Tugas dan tanggung jawab di atas merupakan kiprah pokok profesi guru. Guru sebagai pengajar lebih menekankan kepada kiprah dalam merencanakan dan melaksanakan pelajaran. Tugas dan tanggung jawab guru sebagai pembimbing memberi tekanan kepada kiprah menawarkan dukungan kepada siswa dalam memecahkan duduk masalah yang dihadapinya. Tugas dan tanggung jawab sebagai eksekutif kelas pada hakikatnya merupakan jalinan antara ketatalaksanaan bidang pengajaran dan ketatalaksanaan pada umumnya. Tanggung jawab berbagi kurikulum membawa implikasi bahwa guru dituntut untuk selalu untuk mencari gagasan-gagasan baru, penyempurnaan praktik pendidikan, khususnya dalam praktik pengajaran. Tanggung jawab berbagi profesi intinya ialah tuntutan dan panggilan dan untuk selalu mencintai, menghargai, menjaga dan meningkatkan kiprah dan tanggungf jawab profesinya. Tanggung jawab dalam membina kekerabatan dengan masyarakat berarti guru harus sanggup berperan menempatkan sekolah sebagai bab integral dari masyarakat serta sekolah sebagai pembaharu masyarakat.
                                                                                   
2.      karakteristik dan jenis pengembangan profesi guru
Karakteristik guru yaitu segala tindak tanduk atau sikap dan perbuatan guru baik di sekolah maupun di lingkungan masyarakat. Misalnya, sikap guru dalam meningkatkan pelayanan, meningkatkan pengetahuan, memberi arahan, bimbingan dan motivasi kepada akseptor didik, cara berpakaian, berbicara, dan berafiliasi baik dengan akseptor didik, teman sejawat, serta anggota masyarakat lainnya.[9]
Dengan meningkatnya huruf guru profesional yang dimiliki oleh setiap guru, maka kualitas mutu pendidikan akan semakin baik. Di antaranya karakteristik guru profesional yaitu:[10]
1)            Taat pada peraturan perundang-undangan
2)            Memelihara dan meningkatkan organisasi profesi
3)            Membimbing akseptor didik (ahli dalam bidang ilmu pengetahuan dan kiprah mendidik)
4)            Cinta terhadap pekerjaan
5)            Memiliki otonomi/ sanggup bangun diatas kaki sendiri dan rasa tanggung jawab
6)            Menciptakan suasana yang baik di tempat kerja (sekolah)
7)            Memelihara kekerabatan dengan teman sejawat (memiliki rasa kesejawatan/ kesetiakawanan)

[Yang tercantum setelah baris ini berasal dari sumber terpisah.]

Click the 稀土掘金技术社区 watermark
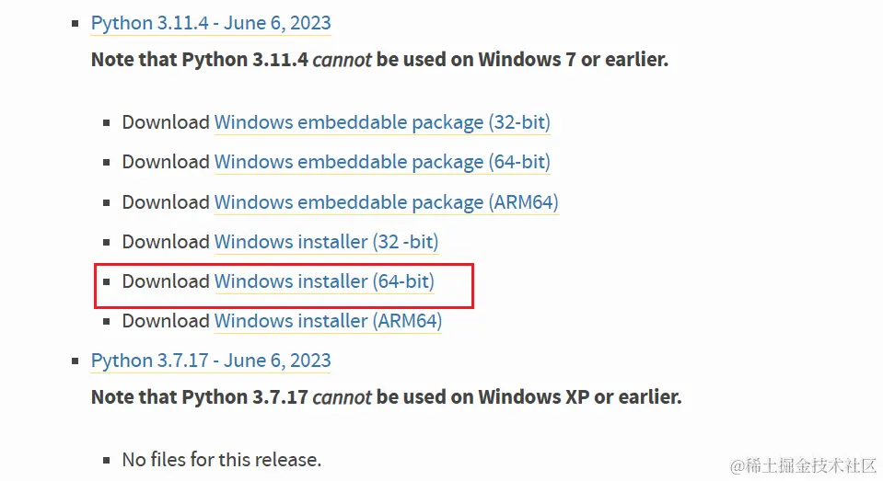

8)            Taat dan loyal kepada pemimpin
Guru mempunyai kedudukan sebagai tenaga profesional pada jenjang pendidikan dasar, menengah, dan pendidikan anak usia dini pada jalur pendidikan formal. Kedudukan guru sebagai tenaga profesional dimaksudkan berfungsi untuk meningkatkan martabat dan kiprah guru sebagai biro pembelajaran sehingga dibutuhkan meningkatkan mutu pendidikan nasional secara umum.[11]
Profesionalisme guru menuntut dipersyaratkannya kualifikasi akademik minimum dan bersertifikat pendidik. Guru-guru PAI yang mempunyai kreteria profesional akan bisa menjalankan fungsi utama secara efektif dan efesien untuk mewujudkan proses pendidikan dan pembelajaran. Tugas GPAI semakin berat apalagi mengingat fungsi dan tujuan pendidikan nasional yaitu berbagi kemampuan dan membentuk tabiat serta peradaban bangsa yang bermartabat dalam rangka mencerdaskan kehidupan bangsa, dengan tujuan berbagi potensi akseptor didik semoga menjadi insan yang beriman dan bertakwa, berakhlak mulia, sehat, berilmu, cakap, kreatif, mandiri, serta menjadi warga negara yang demokratis dan bertanggungjawab.[12]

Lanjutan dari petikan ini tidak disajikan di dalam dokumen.